▶ **THE TASK**
Please reproduce exactly the line that contains "スタッフ募集 (234, 779)" and every line after it through the end of the records below, adding nothing else.

━━━ DATA EXTRACTS ━━━

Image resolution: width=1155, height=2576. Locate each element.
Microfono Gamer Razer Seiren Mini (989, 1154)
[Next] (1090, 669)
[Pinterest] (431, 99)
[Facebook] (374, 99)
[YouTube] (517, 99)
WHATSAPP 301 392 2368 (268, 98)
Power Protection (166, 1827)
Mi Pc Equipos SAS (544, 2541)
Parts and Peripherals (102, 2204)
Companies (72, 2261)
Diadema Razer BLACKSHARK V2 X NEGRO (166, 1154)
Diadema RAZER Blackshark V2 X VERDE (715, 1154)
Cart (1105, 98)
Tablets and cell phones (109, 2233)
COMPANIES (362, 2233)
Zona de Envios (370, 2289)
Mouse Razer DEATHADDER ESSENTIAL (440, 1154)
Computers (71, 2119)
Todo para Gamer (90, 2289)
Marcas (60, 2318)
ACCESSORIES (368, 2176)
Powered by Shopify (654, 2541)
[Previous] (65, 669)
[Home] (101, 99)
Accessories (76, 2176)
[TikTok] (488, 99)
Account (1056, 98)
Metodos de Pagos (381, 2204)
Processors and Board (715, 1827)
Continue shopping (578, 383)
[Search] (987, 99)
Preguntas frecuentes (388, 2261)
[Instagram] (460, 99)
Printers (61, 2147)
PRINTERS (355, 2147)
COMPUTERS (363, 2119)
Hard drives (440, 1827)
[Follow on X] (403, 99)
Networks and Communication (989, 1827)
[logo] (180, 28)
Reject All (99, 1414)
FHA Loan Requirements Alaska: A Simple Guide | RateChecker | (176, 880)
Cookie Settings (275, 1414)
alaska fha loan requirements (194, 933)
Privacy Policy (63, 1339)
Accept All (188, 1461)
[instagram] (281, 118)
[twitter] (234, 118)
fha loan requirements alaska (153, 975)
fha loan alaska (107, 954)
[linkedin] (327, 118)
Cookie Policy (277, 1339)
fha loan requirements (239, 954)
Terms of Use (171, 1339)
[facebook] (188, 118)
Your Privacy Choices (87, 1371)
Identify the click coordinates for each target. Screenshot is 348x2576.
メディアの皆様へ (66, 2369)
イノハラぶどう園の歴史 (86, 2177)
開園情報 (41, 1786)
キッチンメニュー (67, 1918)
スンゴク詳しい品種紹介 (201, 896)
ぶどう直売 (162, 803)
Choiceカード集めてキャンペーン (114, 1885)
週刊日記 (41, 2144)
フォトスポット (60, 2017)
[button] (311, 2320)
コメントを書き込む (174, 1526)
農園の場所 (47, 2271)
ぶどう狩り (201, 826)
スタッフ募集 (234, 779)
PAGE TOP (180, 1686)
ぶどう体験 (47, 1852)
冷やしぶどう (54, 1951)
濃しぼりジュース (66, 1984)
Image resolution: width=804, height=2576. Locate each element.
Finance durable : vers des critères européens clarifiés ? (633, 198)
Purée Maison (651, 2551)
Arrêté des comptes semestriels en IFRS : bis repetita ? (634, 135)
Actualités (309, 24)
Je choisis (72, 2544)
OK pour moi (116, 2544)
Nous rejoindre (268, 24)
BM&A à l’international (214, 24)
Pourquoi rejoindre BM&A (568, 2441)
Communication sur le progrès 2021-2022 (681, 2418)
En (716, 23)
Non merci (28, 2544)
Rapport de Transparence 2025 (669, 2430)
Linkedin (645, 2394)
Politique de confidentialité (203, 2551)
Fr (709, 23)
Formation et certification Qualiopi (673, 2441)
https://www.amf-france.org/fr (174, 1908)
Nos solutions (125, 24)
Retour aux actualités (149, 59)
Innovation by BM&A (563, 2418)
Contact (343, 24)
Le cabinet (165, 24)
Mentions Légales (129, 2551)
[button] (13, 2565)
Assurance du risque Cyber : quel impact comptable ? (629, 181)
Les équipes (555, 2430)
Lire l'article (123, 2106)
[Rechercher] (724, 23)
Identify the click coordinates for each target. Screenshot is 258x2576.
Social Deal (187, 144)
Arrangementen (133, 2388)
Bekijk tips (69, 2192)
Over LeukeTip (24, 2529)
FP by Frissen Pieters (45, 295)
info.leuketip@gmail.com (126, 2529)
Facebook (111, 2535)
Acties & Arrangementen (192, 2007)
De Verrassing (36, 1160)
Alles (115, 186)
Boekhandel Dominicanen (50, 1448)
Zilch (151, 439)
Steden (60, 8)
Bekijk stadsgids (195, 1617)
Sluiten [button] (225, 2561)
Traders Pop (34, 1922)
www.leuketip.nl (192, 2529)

━━━

▶ **TASK SOLUTION**
スタッフ募集 (234, 779)
PAGE TOP (180, 1686)
ぶどう体験 (47, 1852)
冷やしぶどう (54, 1951)
濃しぼりジュース (66, 1984)
Image resolution: width=804, height=2576. Locate each element.
Finance durable : vers des critères européens clarifiés ? (633, 198)
Purée Maison (651, 2551)
Arrêté des comptes semestriels en IFRS : bis repetita ? (634, 135)
Actualités (309, 24)
Je choisis (72, 2544)
OK pour moi (116, 2544)
Nous rejoindre (268, 24)
BM&A à l’international (214, 24)
Pourquoi rejoindre BM&A (568, 2441)
Communication sur le progrès 2021-2022 (681, 2418)
En (716, 23)
Non merci (28, 2544)
Rapport de Transparence 2025 (669, 2430)
Linkedin (645, 2394)
Politique de confidentialité (203, 2551)
Fr (709, 23)
Formation et certification Qualiopi (673, 2441)
https://www.amf-france.org/fr (174, 1908)
Nos solutions (125, 24)
Retour aux actualités (149, 59)
Innovation by BM&A (563, 2418)
Contact (343, 24)
Le cabinet (165, 24)
Mentions Légales (129, 2551)
[button] (13, 2565)
Assurance du risque Cyber : quel impact comptable ? (629, 181)
Les équipes (555, 2430)
Lire l'article (123, 2106)
[Rechercher] (724, 23)
Identify the click coordinates for each target. Screenshot is 258x2576.
Social Deal (187, 144)
Arrangementen (133, 2388)
Bekijk tips (69, 2192)
Over LeukeTip (24, 2529)
FP by Frissen Pieters (45, 295)
info.leuketip@gmail.com (126, 2529)
Facebook (111, 2535)
Acties & Arrangementen (192, 2007)
De Verrassing (36, 1160)
Alles (115, 186)
Boekhandel Dominicanen (50, 1448)
Zilch (151, 439)
Steden (60, 8)
Bekijk stadsgids (195, 1617)
Sluiten [button] (225, 2561)
Traders Pop (34, 1922)
www.leuketip.nl (192, 2529)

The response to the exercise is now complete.